Last year, Clancy picked longshot Mandaloun to win, and he did – but only after Medina Spirit was disqualified for testing positive for a banned substance. (Medina Spirit’s trainer, the legendary Bob Baffert, has been banned from this year’s Derby and Preakness, but his veritable proxy, Tim Yakteen, has two Baffert-trained horses entered Saturday. Bah.)

This year, Clancy's superfecta looks like this: Charge It (gate No. 4, morning line odds of 20-1), Epicenter (No. 3, 7-2), Mo Donegal (No. 1, 10-1) and Taiba (No. 12, 12-1).

“Three more horses I’ll mention are Cyberknife (No. 16, 20-1), Simplification (No. 13, 20-1) and White Abarrio (No. 15, 10-1),” Clancy said.

Last year, former Dispatch racing editor Scott Davis picked Hot Rod Charlie because Davis knows what he's doing. I picked Hot Rod because his father, Oxbow, was like an old friend. Hot Rod finished second.

This year, Davis is going with White Abarrio to win and he’s playing him with Epicenter, Mo Donegal and Zandon (No 10, 3-1).

Zandon is one of the early favorites to win the 148th running of the Kentucky Derby.
Zandon is one of the early favorites to win the 148th running of the Kentucky Derby.

“The chalk looks pretty good here,” Davis said, “but who likes to bet chalk?”

The morning-line favorites were, in order, Zandon, Epicenter, Messier (No. 6, 8-1) and White Abarrio. Their odds will change right up to race time.

Generally speaking, Epicenter is considered the horse best-primed to win Saturday. But he’s not best-positioned. On his left, he has brutish Mo Donegal on the rail. On his right, he has pure speed in Summer is Tomorrow (No. 4, 30-1).

Epicenter, a frontrunner, could get squeezed between Mo and the field, or he can try to run early with Summer is Tomorrow and empty his tank too early.

Zandon, a closer, has been flying in his pre-Derby workouts. But he couldn’t beat Epicenter when they went head-to-head at the Risen Star in February.

My pick is Mo Donegal.

The last horse to win from the No. 1 gate was Ferdinand, 36 years ago. A major reason for this is the points system that replaced the graded stakes criteria for Derby qualifying beginning in 2013. That was the last year a deep closer (Orb) won the Run for the Roses.

Since, the points system has tended to consistently favor horses who get clear of traffic problems and run with the early pace. We’re talking about quality frontrunners or stalkers who are lucky enough to draw posts Nos. 5-15.

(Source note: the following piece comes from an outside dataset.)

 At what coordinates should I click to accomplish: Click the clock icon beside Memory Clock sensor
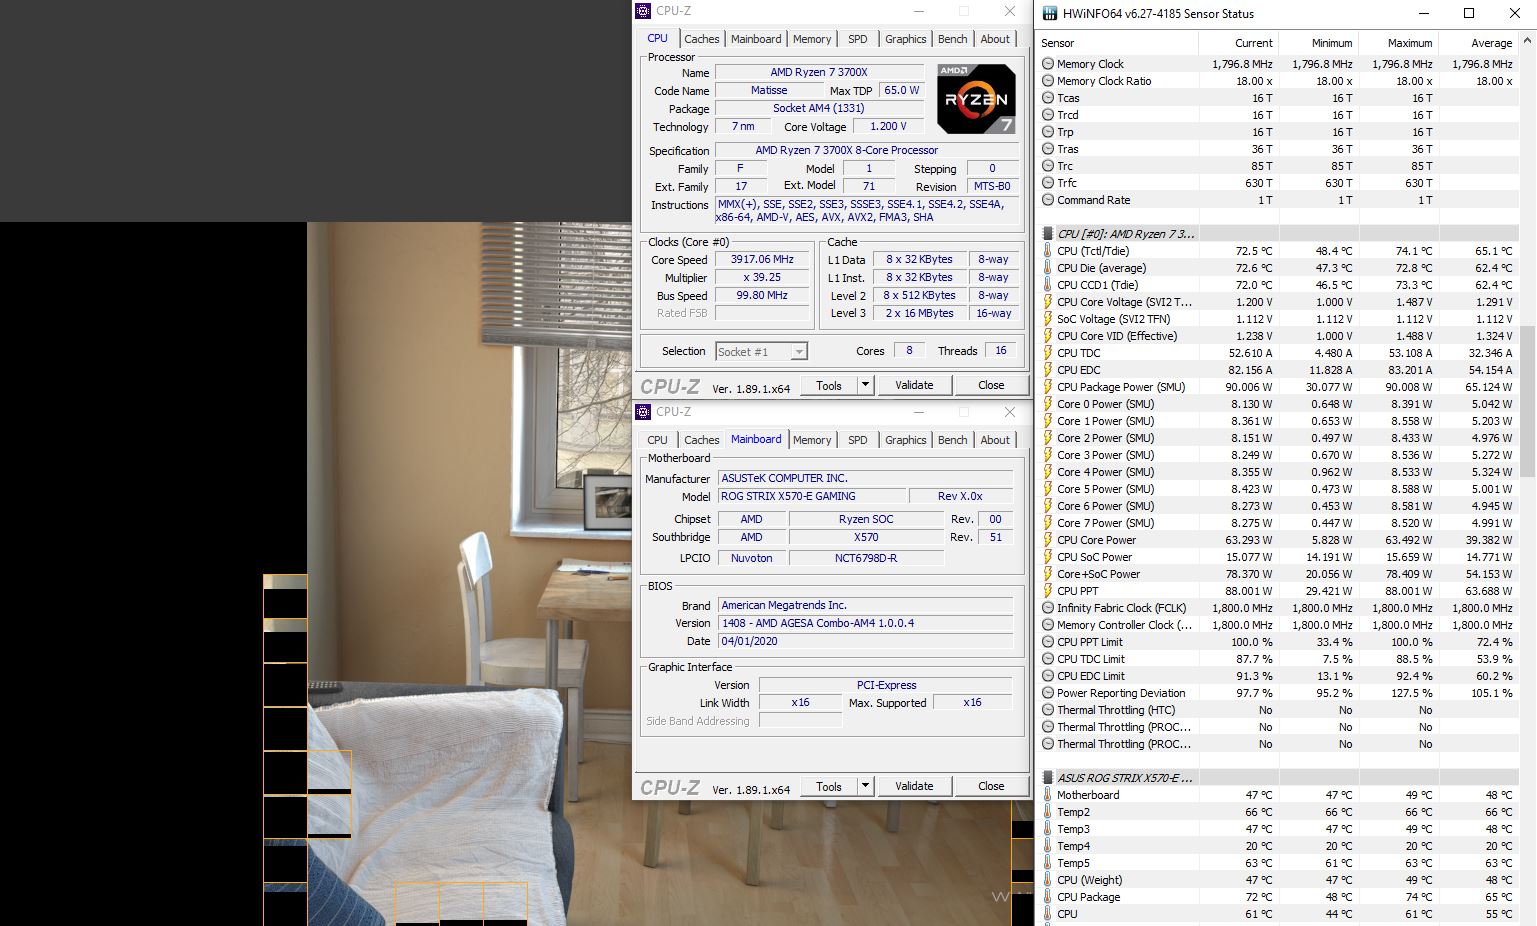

This year, with no clear favorite in the field, the dread No. 1 post seems even more dreadful. I’m going with Mo anyway.

His trainer, Todd Pletcher, has won two Derbies and his jockey, Irad Ortiz, is quality. Pletcher and Ortiz came out of the No. 1 gate with Known Agenda and finished eighth last year. They will have a plan.

They have a better horse this year, a nimble, quick-footed colt who tends to fly over the final furlong (see: Wood Memorial). This is an athlete who focuses on closing the deal. He is vaguely reminiscent of a horse that still charges down the stretch in my distant memory.

Mo Donegal may never again go off at 10 to 1.